Après deux jolies montées, le premier ravitaillement (R1). J'y empoche des figues sèches et m'élance sur la deuxième moitié. C'est globalement beaucoup plus dur que la première partie. Ca monte très sec et descend tout aussi fort. Ca glisse pas mal. Il y a beaucoup de gadoue et les pierres glissent.

On longe la mer sur la plage à plusieurs reprises.
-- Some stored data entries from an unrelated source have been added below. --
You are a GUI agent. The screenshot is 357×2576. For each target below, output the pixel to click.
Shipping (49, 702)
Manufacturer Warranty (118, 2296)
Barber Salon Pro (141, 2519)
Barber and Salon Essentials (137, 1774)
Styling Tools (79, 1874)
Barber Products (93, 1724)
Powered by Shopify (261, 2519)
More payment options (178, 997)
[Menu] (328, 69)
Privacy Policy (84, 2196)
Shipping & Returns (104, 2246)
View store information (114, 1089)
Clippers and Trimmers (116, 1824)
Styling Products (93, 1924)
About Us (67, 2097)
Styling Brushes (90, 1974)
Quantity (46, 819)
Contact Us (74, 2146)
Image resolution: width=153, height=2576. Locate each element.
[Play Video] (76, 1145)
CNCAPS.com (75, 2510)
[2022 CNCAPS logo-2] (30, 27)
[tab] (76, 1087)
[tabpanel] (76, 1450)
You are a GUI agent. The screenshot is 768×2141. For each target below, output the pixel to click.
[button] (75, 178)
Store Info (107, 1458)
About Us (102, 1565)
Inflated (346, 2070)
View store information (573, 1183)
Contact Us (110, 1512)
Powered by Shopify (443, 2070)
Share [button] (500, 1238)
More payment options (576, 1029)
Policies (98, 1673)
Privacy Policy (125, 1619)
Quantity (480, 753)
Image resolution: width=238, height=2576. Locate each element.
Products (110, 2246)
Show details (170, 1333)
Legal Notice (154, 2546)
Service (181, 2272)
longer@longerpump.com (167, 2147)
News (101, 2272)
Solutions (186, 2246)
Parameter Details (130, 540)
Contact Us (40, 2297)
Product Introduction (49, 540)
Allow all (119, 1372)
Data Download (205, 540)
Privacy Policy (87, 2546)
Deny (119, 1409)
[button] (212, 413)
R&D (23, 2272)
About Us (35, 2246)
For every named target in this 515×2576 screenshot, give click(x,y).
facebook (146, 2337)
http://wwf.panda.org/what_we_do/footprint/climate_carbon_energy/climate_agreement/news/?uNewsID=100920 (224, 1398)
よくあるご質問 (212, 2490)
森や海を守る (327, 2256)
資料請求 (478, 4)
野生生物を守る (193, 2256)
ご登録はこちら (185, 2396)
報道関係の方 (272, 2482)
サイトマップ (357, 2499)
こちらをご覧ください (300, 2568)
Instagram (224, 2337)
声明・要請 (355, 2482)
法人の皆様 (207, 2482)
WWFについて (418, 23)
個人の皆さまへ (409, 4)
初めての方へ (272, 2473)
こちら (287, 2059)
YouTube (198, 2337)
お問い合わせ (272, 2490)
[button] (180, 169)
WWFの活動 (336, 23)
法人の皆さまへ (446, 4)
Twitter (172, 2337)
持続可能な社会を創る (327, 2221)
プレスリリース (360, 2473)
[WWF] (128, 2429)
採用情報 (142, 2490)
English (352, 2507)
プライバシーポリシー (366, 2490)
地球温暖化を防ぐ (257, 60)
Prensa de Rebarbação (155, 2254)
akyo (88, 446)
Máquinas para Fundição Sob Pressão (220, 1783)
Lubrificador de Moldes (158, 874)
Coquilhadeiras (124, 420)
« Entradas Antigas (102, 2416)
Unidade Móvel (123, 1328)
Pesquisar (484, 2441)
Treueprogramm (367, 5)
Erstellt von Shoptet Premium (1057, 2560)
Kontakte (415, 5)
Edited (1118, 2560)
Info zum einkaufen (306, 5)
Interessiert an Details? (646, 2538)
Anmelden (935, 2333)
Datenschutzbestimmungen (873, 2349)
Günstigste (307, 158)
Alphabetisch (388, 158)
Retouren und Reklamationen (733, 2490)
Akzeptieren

D'ordinaire, je n'aime pas trop le sable, mais le sable corse, je l'aime encore moins. Les grains sont très gros et donc même sur du sable mouillé, on s'enfonce.

Les deux dernières montées sont très raides et la toute dernière s'apparente un peu à de l'escalade. J'y double Denis, le rédacteur du magazine allemand Trail. Il galère un peu avec son grand gabarit.

Corsica coast race

La fin du parcours me semble un peu longuette (serais-je partie trop vite ?) et j'ai soif sur la fin (pas pris assez d'eau, il pleuvait de toute façon -_^). Je lève le pied et finis en roue libre.

Corsica coast race Corsica coast race


Jeudi 30 Octobre, Etape 2 : Plage de la Roya - L'Ostriconi
  • Distance : 36.4 km (annoncés) 26 ou 27 au GPS de certains coureurs.
  • Dénivelé : +1203 m / -1208 m
  • Chrono : 4h47

On a finalement passé la nuit à Bastia car la mer était trop agitée pour naviguer jusqu'à Saint Florent. J'ai mis le réveil à 4h pour prendre mon petit déjeuner avant de me rendormir un peu. A 5h45, je me rends au restaurant pour prendre un thé chaud et récupérer des fruits pour après la course.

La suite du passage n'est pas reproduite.